Dataset entries below:

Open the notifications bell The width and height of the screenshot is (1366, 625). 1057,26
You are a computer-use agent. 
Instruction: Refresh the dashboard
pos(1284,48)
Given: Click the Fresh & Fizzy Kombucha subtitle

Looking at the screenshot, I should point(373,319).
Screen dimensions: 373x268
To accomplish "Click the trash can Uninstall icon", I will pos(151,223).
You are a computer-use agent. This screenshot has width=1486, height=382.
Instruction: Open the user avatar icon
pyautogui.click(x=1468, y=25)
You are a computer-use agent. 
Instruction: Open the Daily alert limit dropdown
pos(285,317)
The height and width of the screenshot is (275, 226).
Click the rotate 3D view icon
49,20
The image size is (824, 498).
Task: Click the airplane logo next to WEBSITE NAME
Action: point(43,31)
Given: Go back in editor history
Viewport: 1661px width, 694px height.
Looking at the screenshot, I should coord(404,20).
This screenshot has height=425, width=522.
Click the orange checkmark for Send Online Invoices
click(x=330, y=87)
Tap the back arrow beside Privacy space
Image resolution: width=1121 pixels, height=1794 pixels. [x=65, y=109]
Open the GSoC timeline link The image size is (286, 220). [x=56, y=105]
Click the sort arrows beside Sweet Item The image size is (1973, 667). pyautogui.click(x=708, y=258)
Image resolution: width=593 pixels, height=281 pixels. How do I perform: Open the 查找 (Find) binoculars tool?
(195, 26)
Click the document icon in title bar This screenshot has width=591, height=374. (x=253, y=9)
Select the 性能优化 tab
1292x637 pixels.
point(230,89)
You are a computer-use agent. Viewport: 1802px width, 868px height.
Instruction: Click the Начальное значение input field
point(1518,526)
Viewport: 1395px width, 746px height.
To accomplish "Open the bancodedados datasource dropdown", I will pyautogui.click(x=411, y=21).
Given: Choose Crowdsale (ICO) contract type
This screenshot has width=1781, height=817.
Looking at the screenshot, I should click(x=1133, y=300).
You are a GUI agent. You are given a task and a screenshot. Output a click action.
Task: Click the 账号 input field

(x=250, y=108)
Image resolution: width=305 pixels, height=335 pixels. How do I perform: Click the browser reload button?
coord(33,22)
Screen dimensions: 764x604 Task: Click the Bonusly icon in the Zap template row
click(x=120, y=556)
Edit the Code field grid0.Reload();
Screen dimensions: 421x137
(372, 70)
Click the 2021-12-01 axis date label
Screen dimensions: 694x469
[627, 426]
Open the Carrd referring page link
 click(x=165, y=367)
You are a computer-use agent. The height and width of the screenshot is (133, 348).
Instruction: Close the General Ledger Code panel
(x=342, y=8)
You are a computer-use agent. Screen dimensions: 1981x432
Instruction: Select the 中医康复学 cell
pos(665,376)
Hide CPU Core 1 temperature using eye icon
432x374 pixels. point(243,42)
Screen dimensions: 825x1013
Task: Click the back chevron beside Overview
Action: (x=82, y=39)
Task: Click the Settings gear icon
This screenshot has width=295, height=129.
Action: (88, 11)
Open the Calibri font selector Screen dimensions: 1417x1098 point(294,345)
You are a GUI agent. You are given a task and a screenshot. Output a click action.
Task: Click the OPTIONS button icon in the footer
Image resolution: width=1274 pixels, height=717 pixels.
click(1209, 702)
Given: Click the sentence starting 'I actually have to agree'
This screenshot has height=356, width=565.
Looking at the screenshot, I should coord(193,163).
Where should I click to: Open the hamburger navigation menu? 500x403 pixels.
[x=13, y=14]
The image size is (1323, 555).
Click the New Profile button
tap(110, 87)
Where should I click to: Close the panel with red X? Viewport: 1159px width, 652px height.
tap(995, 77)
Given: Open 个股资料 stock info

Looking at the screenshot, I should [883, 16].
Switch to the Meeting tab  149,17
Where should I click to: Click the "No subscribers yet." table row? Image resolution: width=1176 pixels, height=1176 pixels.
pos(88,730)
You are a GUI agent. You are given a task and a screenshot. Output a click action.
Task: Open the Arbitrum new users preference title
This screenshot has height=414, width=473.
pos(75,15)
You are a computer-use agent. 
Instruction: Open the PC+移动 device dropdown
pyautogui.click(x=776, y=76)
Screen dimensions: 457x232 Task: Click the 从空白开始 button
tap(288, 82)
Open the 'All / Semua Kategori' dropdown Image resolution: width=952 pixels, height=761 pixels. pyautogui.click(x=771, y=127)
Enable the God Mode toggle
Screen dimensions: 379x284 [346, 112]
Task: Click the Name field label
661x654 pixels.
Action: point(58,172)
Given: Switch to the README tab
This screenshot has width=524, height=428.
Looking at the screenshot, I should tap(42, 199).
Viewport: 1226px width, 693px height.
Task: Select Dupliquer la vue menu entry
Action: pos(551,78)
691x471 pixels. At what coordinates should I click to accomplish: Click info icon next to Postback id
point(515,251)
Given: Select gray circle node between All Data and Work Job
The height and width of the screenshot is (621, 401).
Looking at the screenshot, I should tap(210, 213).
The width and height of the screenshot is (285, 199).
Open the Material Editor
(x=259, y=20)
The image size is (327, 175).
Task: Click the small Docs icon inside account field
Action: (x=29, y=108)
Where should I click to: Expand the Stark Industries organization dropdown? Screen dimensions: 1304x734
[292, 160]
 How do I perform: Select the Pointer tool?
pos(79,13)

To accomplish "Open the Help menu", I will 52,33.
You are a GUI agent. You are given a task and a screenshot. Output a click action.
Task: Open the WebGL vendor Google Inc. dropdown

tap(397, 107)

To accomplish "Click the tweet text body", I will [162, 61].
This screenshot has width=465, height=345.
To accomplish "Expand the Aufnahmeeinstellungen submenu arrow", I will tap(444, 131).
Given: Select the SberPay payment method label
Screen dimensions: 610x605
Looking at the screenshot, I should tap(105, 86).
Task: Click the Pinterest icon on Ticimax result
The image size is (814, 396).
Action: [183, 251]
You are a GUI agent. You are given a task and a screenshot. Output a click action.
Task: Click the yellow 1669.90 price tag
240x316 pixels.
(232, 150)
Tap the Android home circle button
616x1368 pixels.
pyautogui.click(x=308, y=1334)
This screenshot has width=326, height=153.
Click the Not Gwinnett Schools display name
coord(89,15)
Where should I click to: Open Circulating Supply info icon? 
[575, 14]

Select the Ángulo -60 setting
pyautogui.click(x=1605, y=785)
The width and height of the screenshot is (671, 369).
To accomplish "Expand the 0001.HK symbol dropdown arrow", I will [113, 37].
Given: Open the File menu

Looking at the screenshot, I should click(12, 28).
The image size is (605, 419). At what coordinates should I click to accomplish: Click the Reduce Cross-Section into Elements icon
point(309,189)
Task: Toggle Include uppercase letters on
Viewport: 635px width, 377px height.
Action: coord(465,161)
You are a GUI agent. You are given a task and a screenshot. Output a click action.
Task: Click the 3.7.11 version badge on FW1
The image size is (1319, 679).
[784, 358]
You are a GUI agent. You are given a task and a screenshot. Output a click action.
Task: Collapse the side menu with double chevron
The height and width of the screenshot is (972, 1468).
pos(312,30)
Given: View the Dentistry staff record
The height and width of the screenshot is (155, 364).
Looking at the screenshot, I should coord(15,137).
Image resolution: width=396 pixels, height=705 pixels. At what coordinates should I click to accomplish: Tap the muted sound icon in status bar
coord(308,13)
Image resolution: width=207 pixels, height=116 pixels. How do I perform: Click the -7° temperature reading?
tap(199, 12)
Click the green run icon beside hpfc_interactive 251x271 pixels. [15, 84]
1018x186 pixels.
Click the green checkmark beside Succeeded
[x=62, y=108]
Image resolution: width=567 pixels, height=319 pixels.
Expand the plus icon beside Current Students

End of Dataset entries.

_Task directions_
Select all lines in the listing that include the word "Switch".

_Answer below_
Switch to the Meeting tab  149,17
Given: Switch to the README tab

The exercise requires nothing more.